Take back William Fulbright’s medal, too

by

Daniel Clark

 

 

In the aftermath of the latest Bill Cosby revelations, it has been proposed that the fallen icon be stripped of the Presidential Medal of Freedom, which was awarded to him by George W. Bush in 2002.  A petition, being championed by Sen. Kirsten Gillibrand (D-N.Y.), says Cosby “does not deserve to be on the list of distinguished recipients.”  Well, if we’re going to hold the honorees to that standard, we also need to take back the award from the late Arkansas Senator J. William Fulbright.

Imagine if Cosby had been awarded something called the Presidential Medal of Respectful Treatment of Women.  Suppose also that Bush and everyone else had already known about the accusations against Cosby, and the apparent admission contained in his recently released 2005 deposition.  That’s how inappropriate it was for Bill Clinton to bestow the Presidential Medal of Freedom on Sen. Fulbright.

One would think that being a segregationist would automatically eliminate someone from consideration for such an award, but Fulbright was one of the seven senators (all Democrats) who filibustered the Civil Rights Act of 1964.  He voted against the Voting Rights Act of 1965, and was one of 99 federal legislators (97 of them Democrats) who signed the Southern Manifesto in protest of the Brown v. Board of Education ruling.

To be fair, Fulbright didn’t want to deny freedom only to black Americans.  If he’d gotten his way, the United States would have abandoned its Constitution, morphed into a European-style parliamentary system, and rendered itself subservient to the United Nations.  Heaven knows which of our rights he would have bargained away in the process.

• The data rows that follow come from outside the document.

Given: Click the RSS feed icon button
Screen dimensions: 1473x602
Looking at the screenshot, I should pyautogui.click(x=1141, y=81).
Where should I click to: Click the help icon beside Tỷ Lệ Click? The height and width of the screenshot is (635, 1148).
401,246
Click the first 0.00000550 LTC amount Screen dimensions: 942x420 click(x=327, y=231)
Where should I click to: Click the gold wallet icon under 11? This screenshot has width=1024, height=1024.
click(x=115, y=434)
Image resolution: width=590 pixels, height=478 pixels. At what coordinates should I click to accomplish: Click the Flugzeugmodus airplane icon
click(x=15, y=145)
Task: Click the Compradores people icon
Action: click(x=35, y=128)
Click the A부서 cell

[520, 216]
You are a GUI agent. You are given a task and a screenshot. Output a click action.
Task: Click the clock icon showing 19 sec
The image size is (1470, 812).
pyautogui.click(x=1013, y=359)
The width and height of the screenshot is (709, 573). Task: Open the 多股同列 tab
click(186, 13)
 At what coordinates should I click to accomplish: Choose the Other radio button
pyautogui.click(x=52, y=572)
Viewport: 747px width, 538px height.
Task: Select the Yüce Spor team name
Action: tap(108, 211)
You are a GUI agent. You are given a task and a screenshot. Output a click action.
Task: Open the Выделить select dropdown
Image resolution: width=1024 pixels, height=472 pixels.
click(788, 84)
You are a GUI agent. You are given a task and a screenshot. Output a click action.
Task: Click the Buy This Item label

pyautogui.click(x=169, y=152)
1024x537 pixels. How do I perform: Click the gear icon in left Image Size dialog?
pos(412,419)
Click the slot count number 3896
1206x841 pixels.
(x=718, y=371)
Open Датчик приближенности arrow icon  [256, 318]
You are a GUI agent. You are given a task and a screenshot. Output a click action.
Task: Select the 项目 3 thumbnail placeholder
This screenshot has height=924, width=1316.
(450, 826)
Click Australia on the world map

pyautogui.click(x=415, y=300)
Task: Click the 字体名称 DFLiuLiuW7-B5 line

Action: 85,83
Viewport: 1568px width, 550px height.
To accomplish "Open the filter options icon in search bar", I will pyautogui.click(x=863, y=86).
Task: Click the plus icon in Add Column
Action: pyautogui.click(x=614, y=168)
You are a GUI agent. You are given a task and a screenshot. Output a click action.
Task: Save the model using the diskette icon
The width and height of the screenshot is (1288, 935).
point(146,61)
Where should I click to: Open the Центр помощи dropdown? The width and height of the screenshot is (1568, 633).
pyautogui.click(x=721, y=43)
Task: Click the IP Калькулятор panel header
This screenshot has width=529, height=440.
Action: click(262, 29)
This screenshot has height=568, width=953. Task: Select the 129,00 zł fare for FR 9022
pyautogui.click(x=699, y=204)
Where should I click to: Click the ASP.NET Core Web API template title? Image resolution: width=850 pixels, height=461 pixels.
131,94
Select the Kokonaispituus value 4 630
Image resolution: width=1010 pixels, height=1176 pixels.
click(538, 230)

An inveterate Communist sympathizer, Fulbright essentially proposed the construction of the Berlin Wall two weeks before it became a reality.  “I don’t understand why the East Germans don’t just close their border, because I think they have a right to close it,” he said on July 30, 1961.  The people of East Germany had no say in the matter, of course.  By “the East Germans,” he meant the Communist government of a Soviet-dominated prison state.  What he was really advocating was that the inhabitants of that country be prevented from escaping to the Free World.

A decade earlier, Fulbright had led the charge to censure Sen. Joseph McCarthy, driven in part by McCarthy’s having correctly identified pro-Communist diplomat Philip Jessup as a security risk.  For committing the offense of overzealousness in defense of his country, McCarthy is relentlessly smeared as one of the worst villains in American history.  Meanwhile Fulbright, an enemy of freedom both at home and abroad, is a recipient of the Presidential Medal of Freedom, among other entirely unjustified honors.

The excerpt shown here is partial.